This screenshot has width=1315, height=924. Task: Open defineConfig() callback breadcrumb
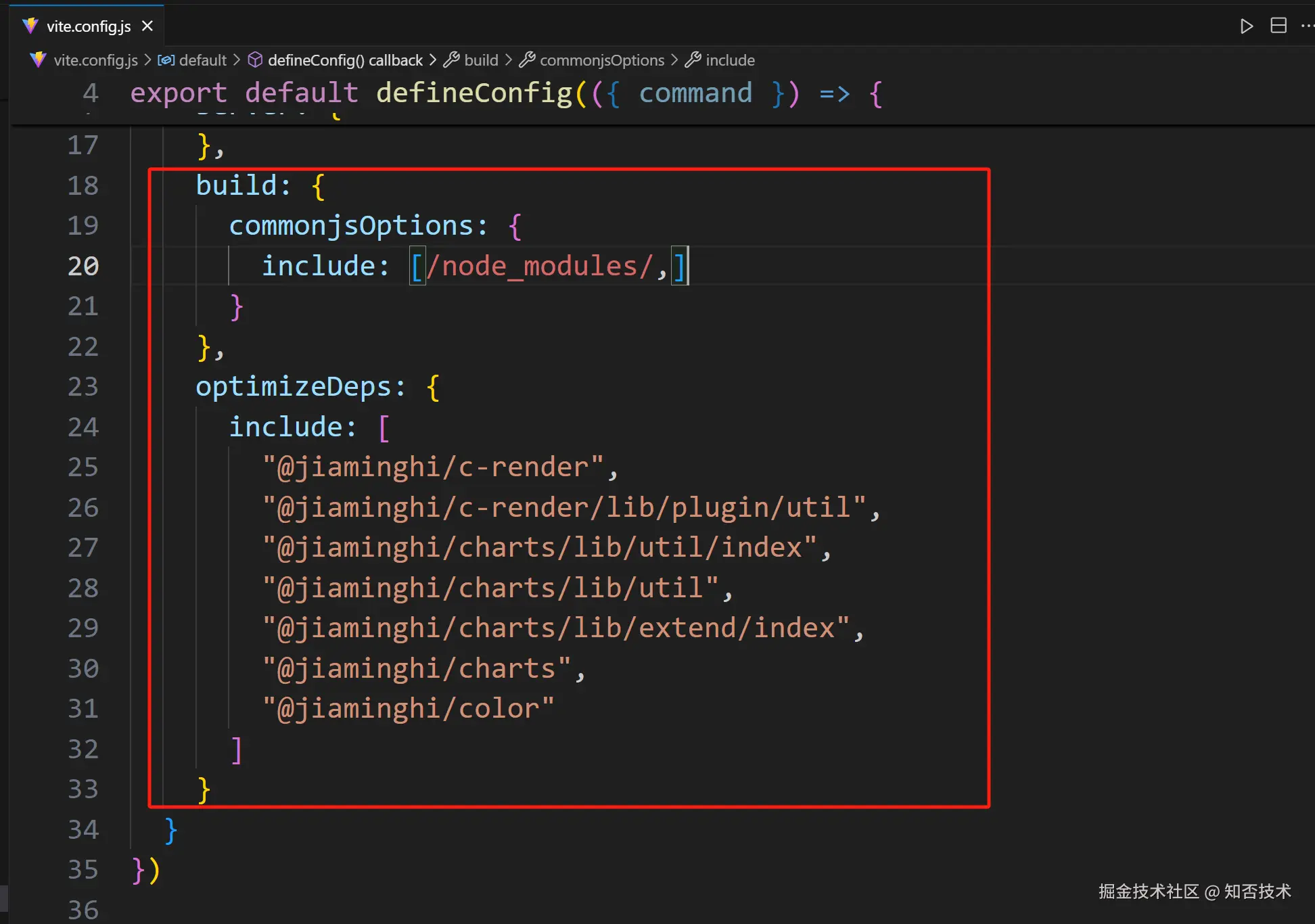pos(345,60)
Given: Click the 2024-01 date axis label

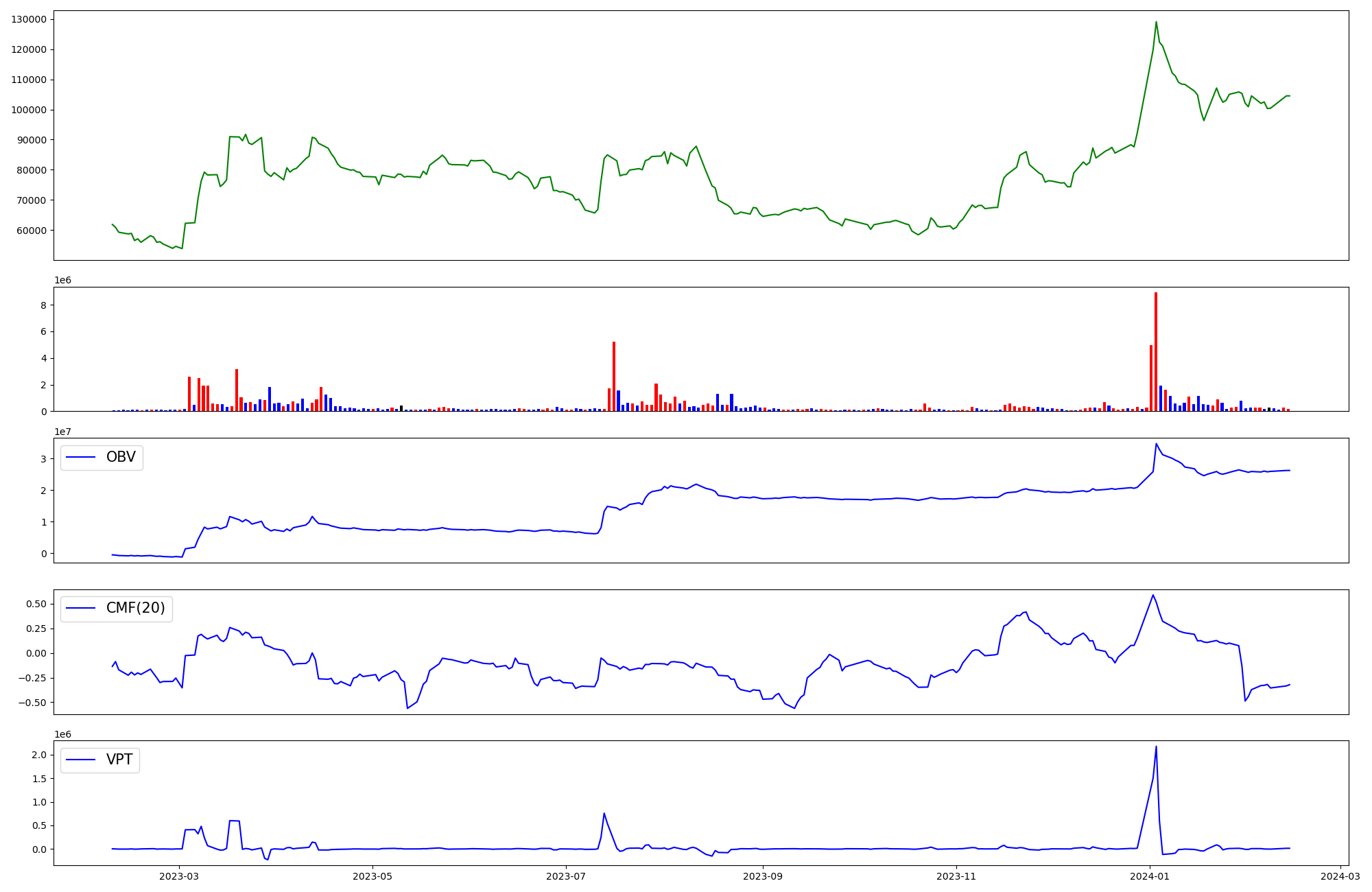Looking at the screenshot, I should [1150, 876].
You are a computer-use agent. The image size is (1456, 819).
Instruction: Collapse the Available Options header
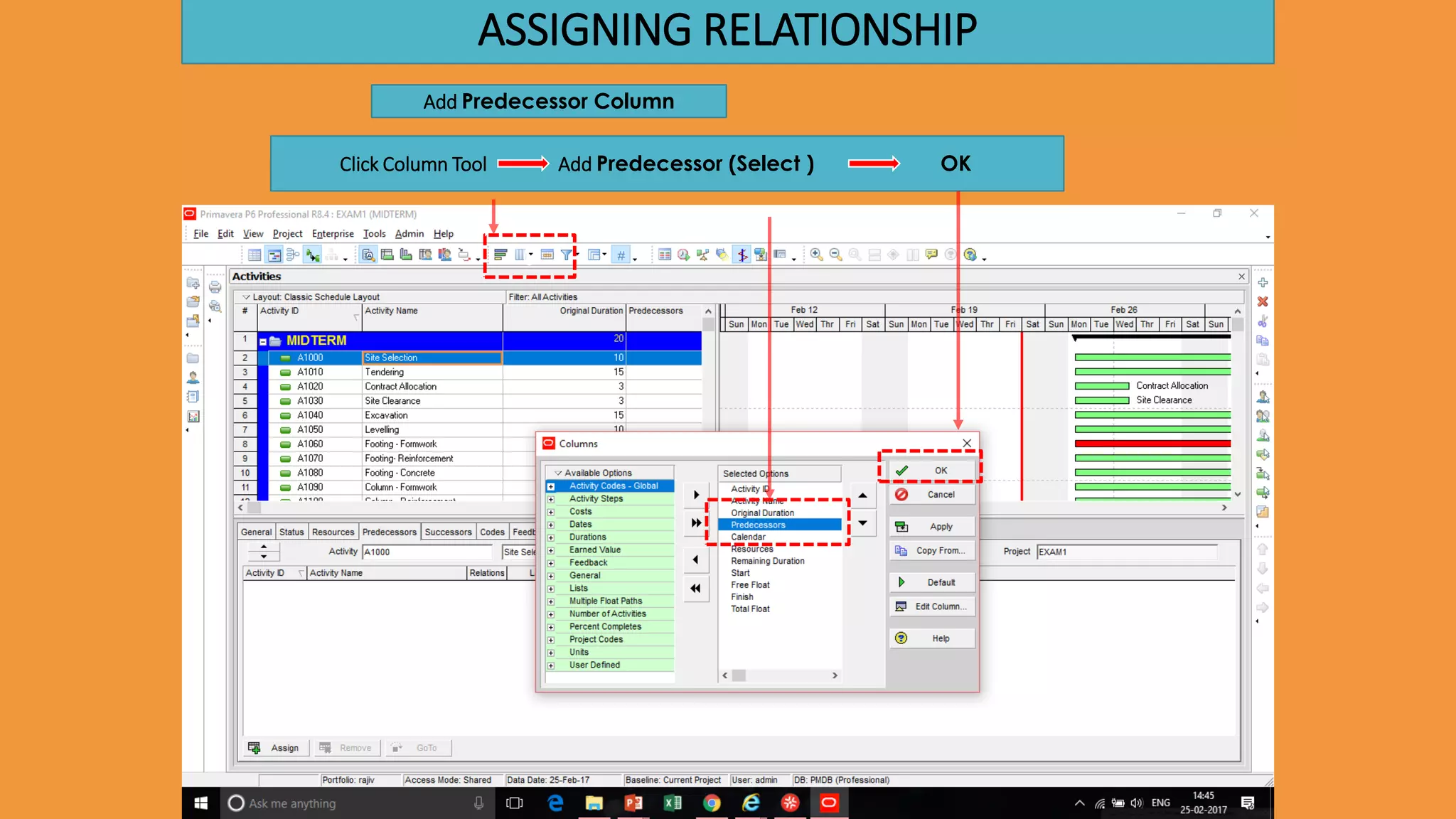(x=558, y=473)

==========

> Task instructions
From the line that contains "You are a computer-use" to the last line of the records above, copy each line exactly, both ends included, and leave the pictures out.

> Reply to the exercise
You are a computer-use agent. The image size is (1456, 819).
Instruction: Collapse the Available Options header
(x=558, y=473)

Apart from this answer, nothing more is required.